#### How to complete this task
Your copy should hold exactly the lines from the one containing "Where should I click to: Click" through the last line of the entries, and no pictures.

Dataset entries
Start of Block

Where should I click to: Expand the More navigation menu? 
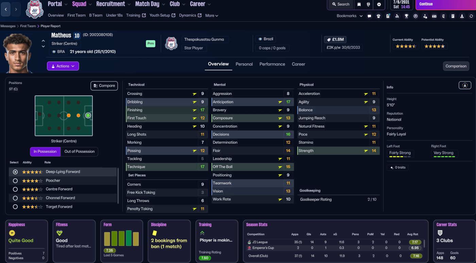tap(211, 16)
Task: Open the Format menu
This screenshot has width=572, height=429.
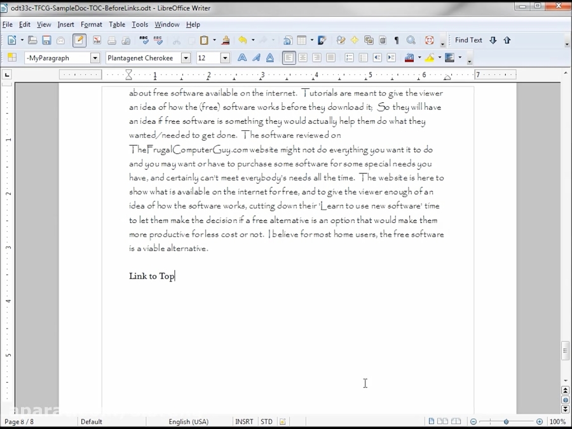Action: [x=91, y=24]
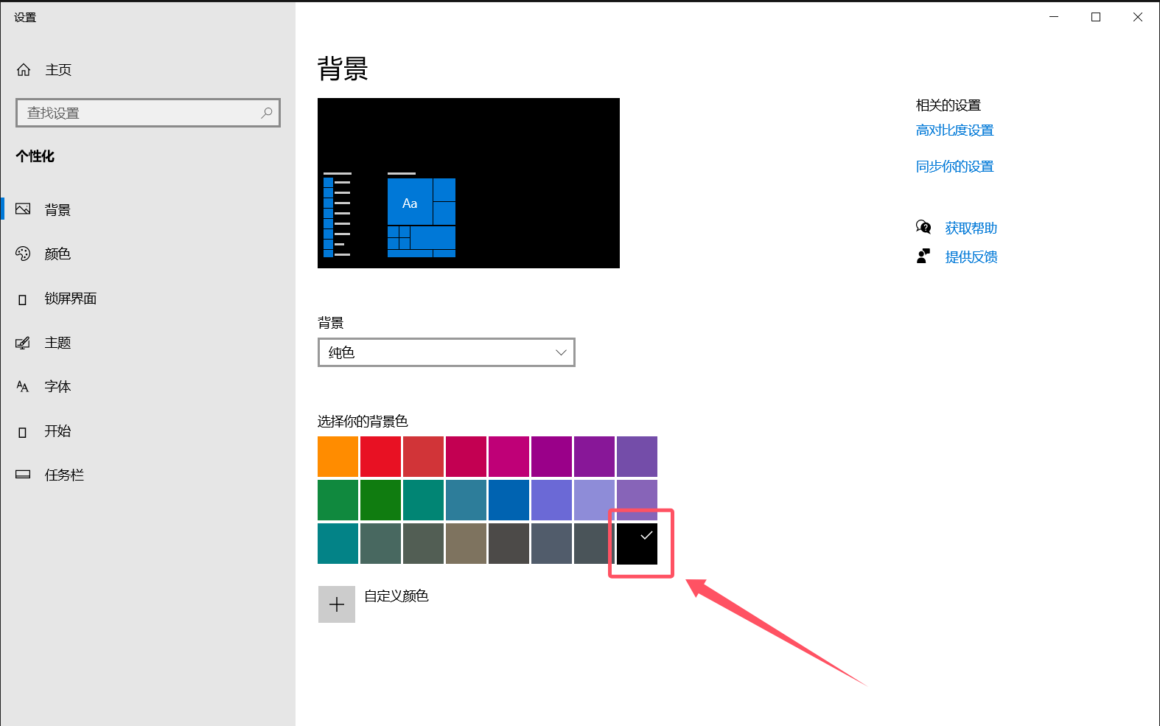Click the picture icon next to 背景
Viewport: 1160px width, 726px height.
tap(24, 209)
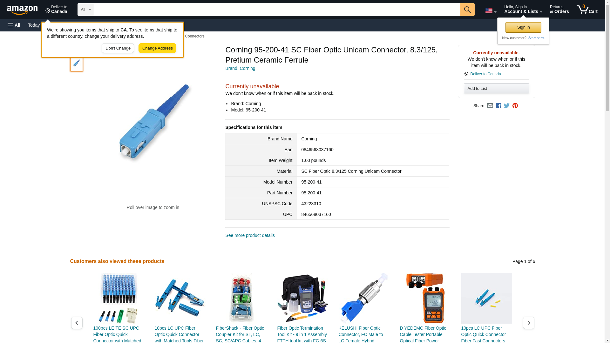Image resolution: width=610 pixels, height=343 pixels.
Task: Click the search magnifier button
Action: pyautogui.click(x=467, y=10)
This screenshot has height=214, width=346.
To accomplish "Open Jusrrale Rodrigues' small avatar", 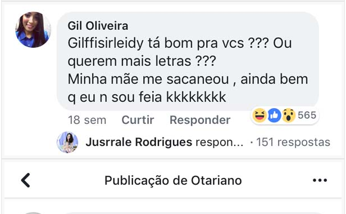I will click(67, 142).
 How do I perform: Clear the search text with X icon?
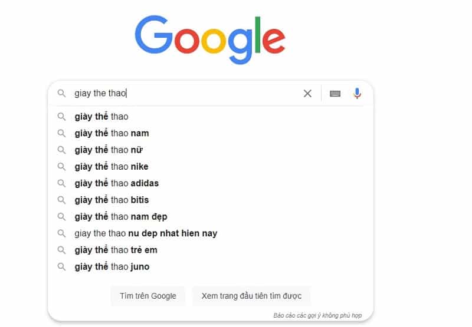point(307,93)
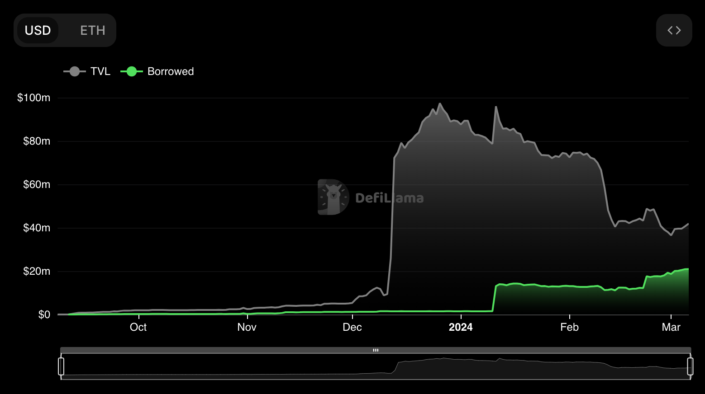The height and width of the screenshot is (394, 705).
Task: Click the bold 2024 axis label
Action: tap(460, 327)
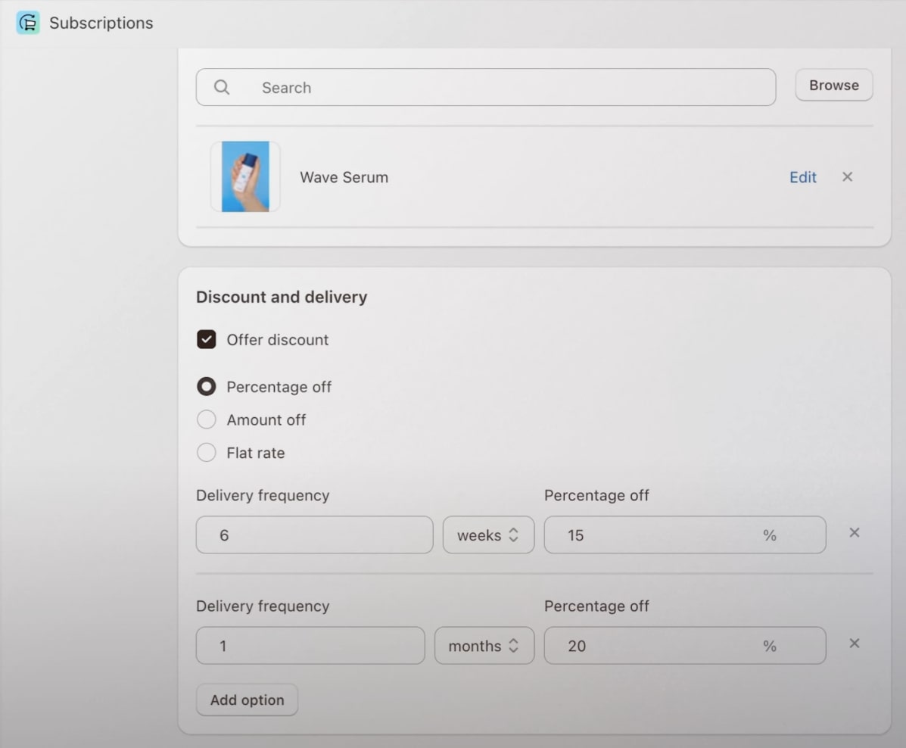Click the percent sign in the 15% field
This screenshot has width=906, height=748.
tap(769, 535)
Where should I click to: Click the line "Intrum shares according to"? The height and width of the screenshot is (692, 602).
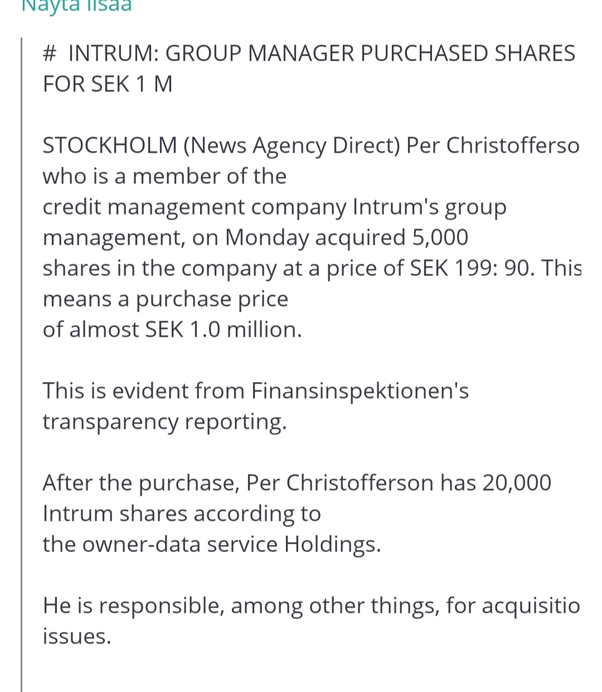(182, 514)
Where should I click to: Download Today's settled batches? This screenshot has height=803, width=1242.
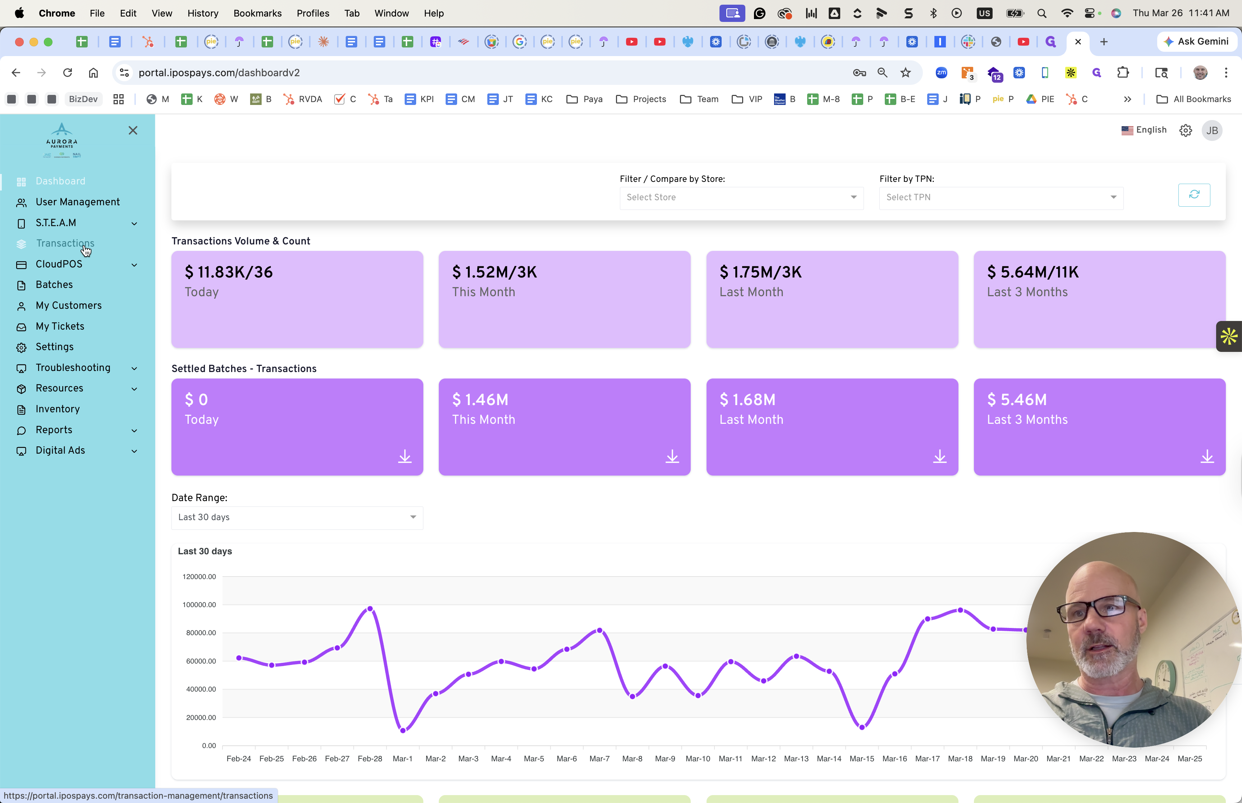click(x=405, y=456)
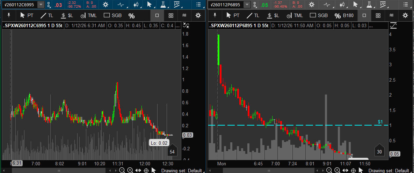Screen dimensions: 414x173
Task: Toggle the pin icon on left drawing toolbar
Action: [8, 15]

End of Block

#### Response to the task
Where should I click to: Click the line "Intrum shares according to"? The height and width of the screenshot is (692, 602).
(182, 514)
Where should I click to: Download Today's settled batches? This screenshot has height=803, width=1242.
click(x=405, y=456)
Screen dimensions: 414x173
Task: Toggle the pin icon on left drawing toolbar
Action: [8, 15]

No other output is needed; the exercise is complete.